この課題のねらい:
水をめぐる小説の紹介文で、水が出なくなった問題をどうにかしようとして秋津俊介が働きかけたり望みを託したりした相手を、すべて挙げてください。

天然水が蛇口から出る八ヶ岳山麓に移住し、レストランを経営している主人公の秋津俊介。しかしある日突然水が出なくなる異変が。
解決を図るべく、管理会社や地下水を大量取水する飲料メーカーへと奔走するが、対応は平行線のまま。
埒があかない状況に、遭遇した市長選で新人候補に望みを託し選挙スタッフとして活動する。
選挙小説になるかと思いきや、新人候補にも何やら胡散臭い背景があり、予測の付かない方向へ。
水というものが、当たり前のように手に入る現代日本では、水が有限だという事実に、我々はなかなか気がつかない。
しかし、この地の天然水を狙っている外国企業は数多ある(なかでも中国企業が群を抜いているとか)と、堤未果著『日本が売られる』のなかで警鐘されていた。

データの一部:
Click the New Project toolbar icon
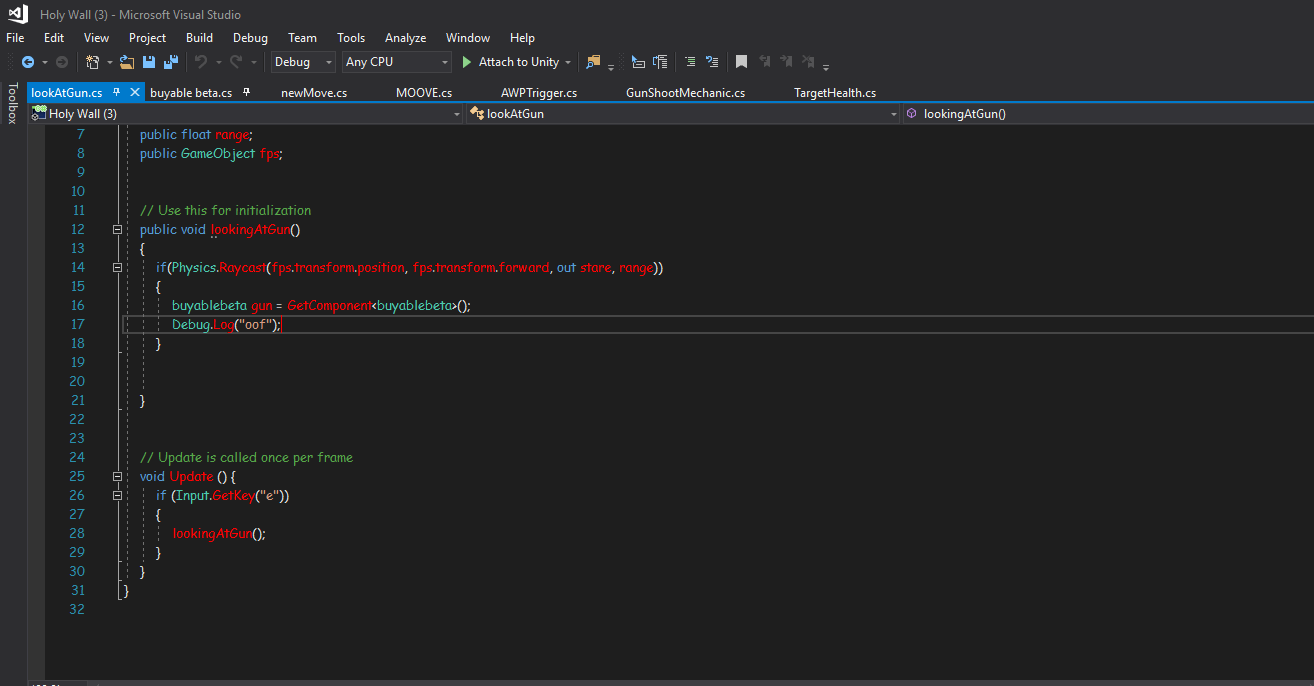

答え:
管理会社、地下水を大量取水する飲料メーカー、市長選の新人候補